> WHAT THE EXERCISE ASKS
Repeat the records below word for word, without the pictures.

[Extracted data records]

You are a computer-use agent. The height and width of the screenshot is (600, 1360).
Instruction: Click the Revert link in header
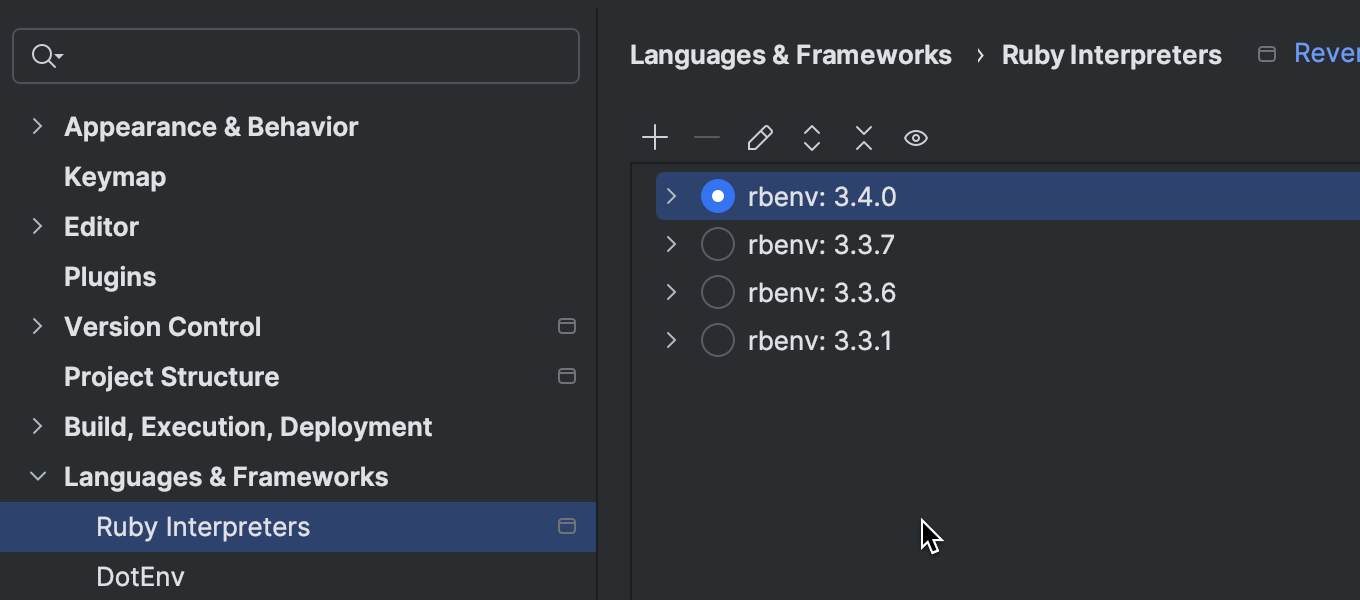click(x=1326, y=54)
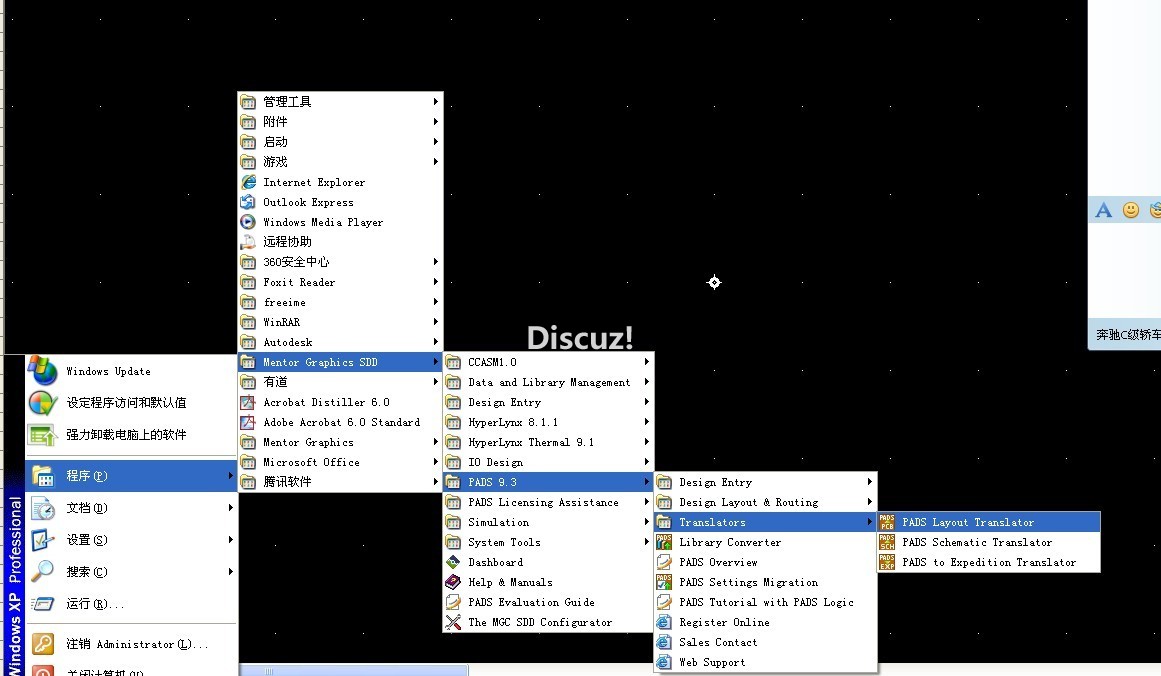Open the Register Online link
This screenshot has width=1161, height=676.
click(x=724, y=622)
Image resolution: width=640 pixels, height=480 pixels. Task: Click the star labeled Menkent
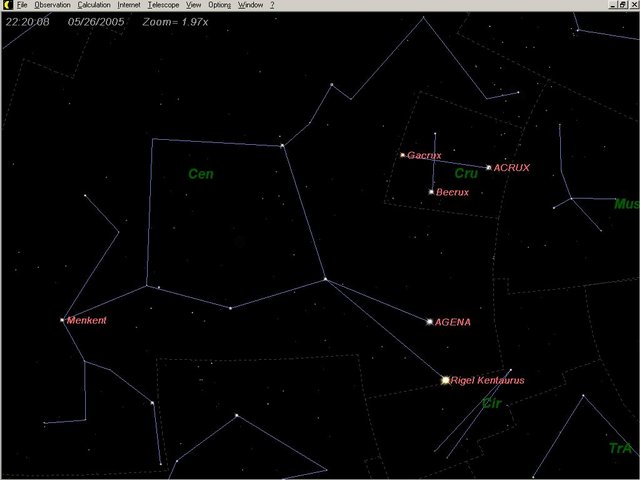pos(62,320)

> RESPONSE TO THIS EXERCISE
You are a computer-use agent. The height and width of the screenshot is (600, 1360).
Instruction: Click the Revert link in header
click(x=1326, y=54)
Open the Register Online link
This screenshot has width=1161, height=676.
click(x=724, y=622)
Image resolution: width=640 pixels, height=480 pixels. Task: Click the star labeled Menkent
pos(62,320)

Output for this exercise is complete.